Es ist das liebevolle Porträt von Charles Snelling. Charlie war eine Zufallsbekanntschaft, ein Witwer aus Portsmouth, dem aus seinem spartanischen Leben vor allem jene Familienalben geblieben waren, in denen er seine verstorbene Frau Betty noch einmal anschauen kann. Germains Bilder von Charlie und die vergrößerten Fotos des Albums setzen einen wunderbaren Kontrapunkt zur Hektik des Turbokapitalismus.

Letzteren attackierte der Spanier Carlos Spottorno in seinem Fotobuch, das die Wirtschaftszeitung "The Economist" imitierte und "The Pigs" hieß. Nein, das meint keine Schweine, sondern die Krisenländer Portugal, Italien, Griechenland und Spanien, die er in provozierenden Bildern spiegelt.

Auch Andrea Diefenbachs "Land ohne Eltern" über verlassene Kinder in Moldawien gehört zu den aktuellen Recherchen, die das PBM ebenso zeigt wie maßgebliche Klassiker des Genres und ganze Lebenswerke. So zeichnet eine ganze Wand das Lebenswerk des Japaners Daido Moriyama nach. Eine Linie dient als Zeitstrahl, darüber sind seine vielfältigen Einflüsse (etwa Jack Kerouacs "On the Road", die Fotos von Weegee), darunter eigene Werke symbolisiert. Erdrücken anfangs die Vorbilder Daidos Schaffen, so explodiert dieses später geradezu.

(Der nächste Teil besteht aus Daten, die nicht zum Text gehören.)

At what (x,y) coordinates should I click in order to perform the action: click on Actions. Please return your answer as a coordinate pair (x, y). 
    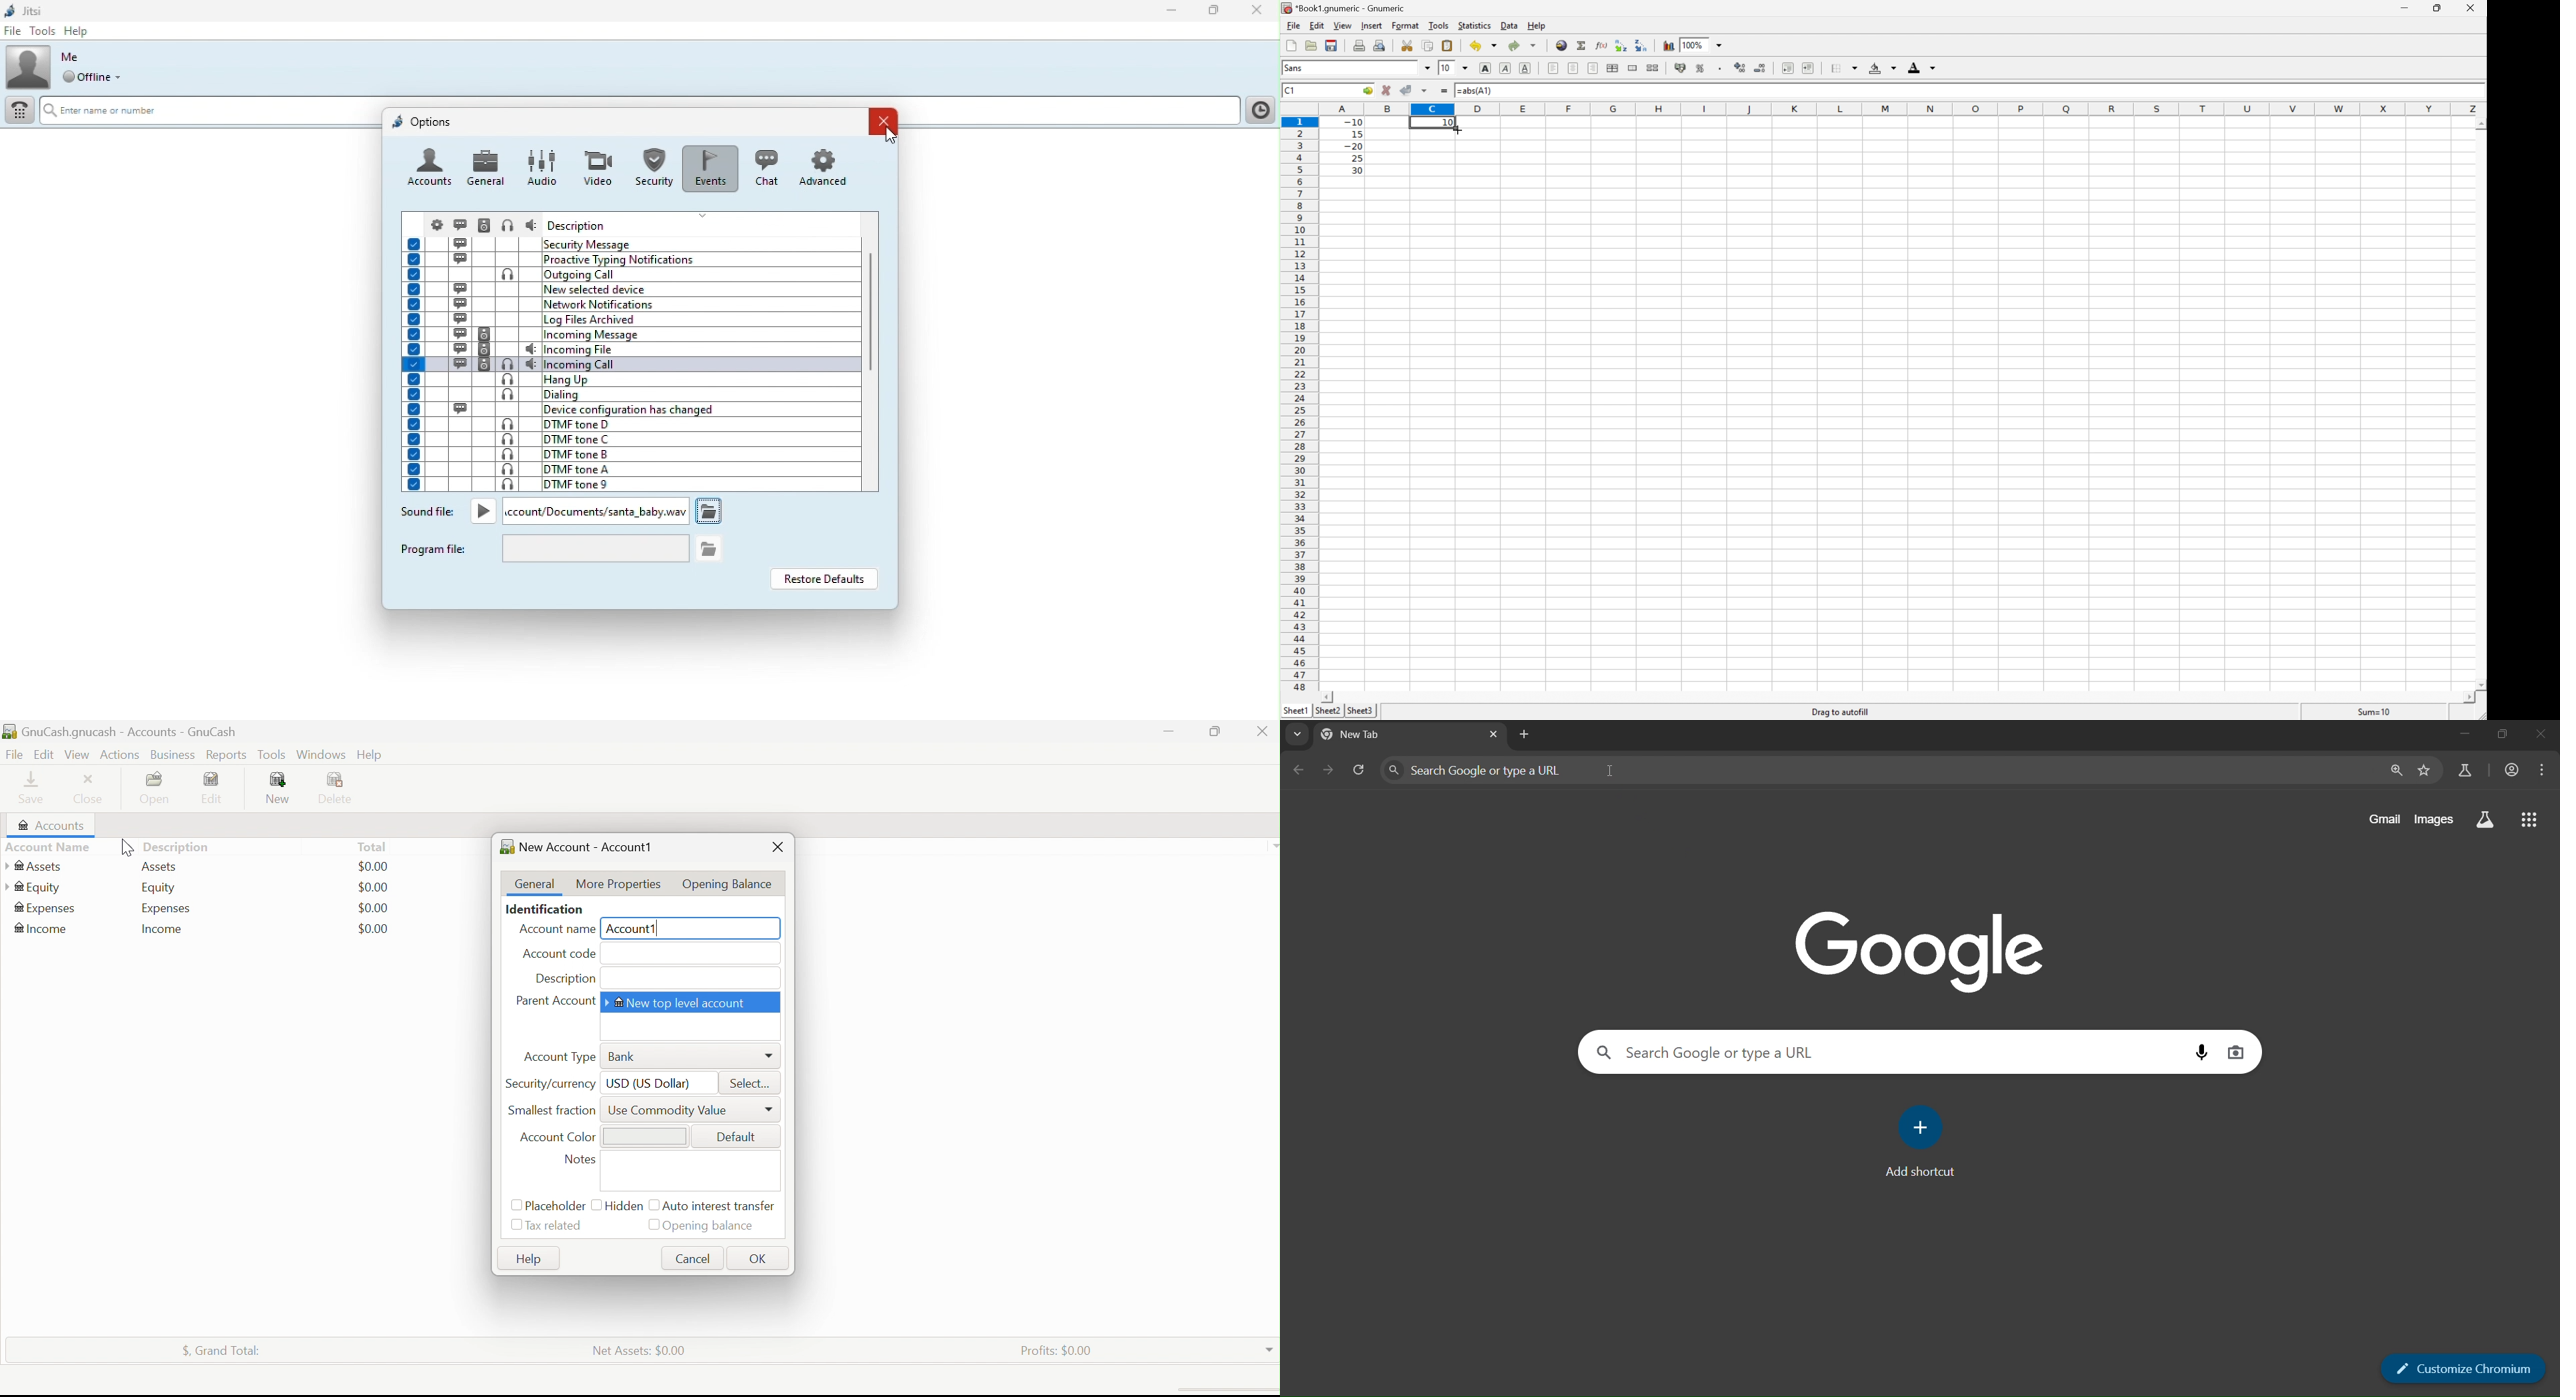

Es gibt eine Ecke, wo man in den besten Fotobüchern schmökern kann, dazu eine Dunkelkammer, in der Fotos von Boris Becker, Oliver Abraham und Bettina Gruber "entwickelt" und signiert werden. Man sieht Skurrilitäten wie den blauen Käfig mit Fotos angemalter Wettkampf-Brieftauben - ergänzt um den entsprechenden Siegerpokal.

Daneben stehen kleine, feine Werkzyklen wie von Todd Hido, der die US-Provinz so unheimlich-suggestiv einfängt, als hätten Edward Hopper und David Lynch gemeinsame Sache gemacht.

Und wenn man meint, in dieser Wunderkammer alles gesehen zu haben, warten in der Tiefgarage noch Chargesheimers menschenleere Impressionen von "Köln 5 Uhr 30". Und zwar so, wie L. Fritz Gruber sie 1970 auf der Photokina präsentierte: als spektakulär vergrößerte Prints. Die ließ man nun wieder (vom Negativ!) ziehen und hängt sie an die Säulen, so dass man in diesen kühlen Stadtkulissen umherwandern kann.

Alles in allem: Ein Museum, dem man mehr als ein Gastspiel auf Zeit wünscht.

Fakten zum Museum

Das PhotoBookMuseum logiert im Carlswerk nur bis zum 3. Oktober. Eine Winterbespielung der ungeheizten Halle wäre heikel, außerdem braucht der Vermarkter Beos die Fläche (6500 Quadratmeter) anderweitig. Beos sponsert freilich bis dahin die Miete (70.000 Euro). 2015 wird das Museum mobil, so soll die Eröffnungsshow in Containern nach Dubai verfrachtet werden.

Außerdem will das PBM möglichst rasch online präsent sein. Für 2016 peilt Markus Schaden einen dauerhaften Standort in Köln an. Womöglich könne man auch noch eine Präsentation in gestapelten Containern vorschalten. In der Eröffnungswoche sowie der Photokina-Festivalwoche (16.-21. September) gibt es ein vielfältiges Rahmenprogramm mit Workshops, Diskussionen sowie Signierstunden der eingeladenen Fotografen.

Das Museum liegt im Carlswerk, Köln-Mülheim, Schanzensstraße 6-20. Dort im ehemaligen Kupferwerk in der Hüttenstraße. Öffnungszeiten bis 3.10.: Di-Do u. Sa 10-18 Uhr, Fr/Sa 10-23 Uhr.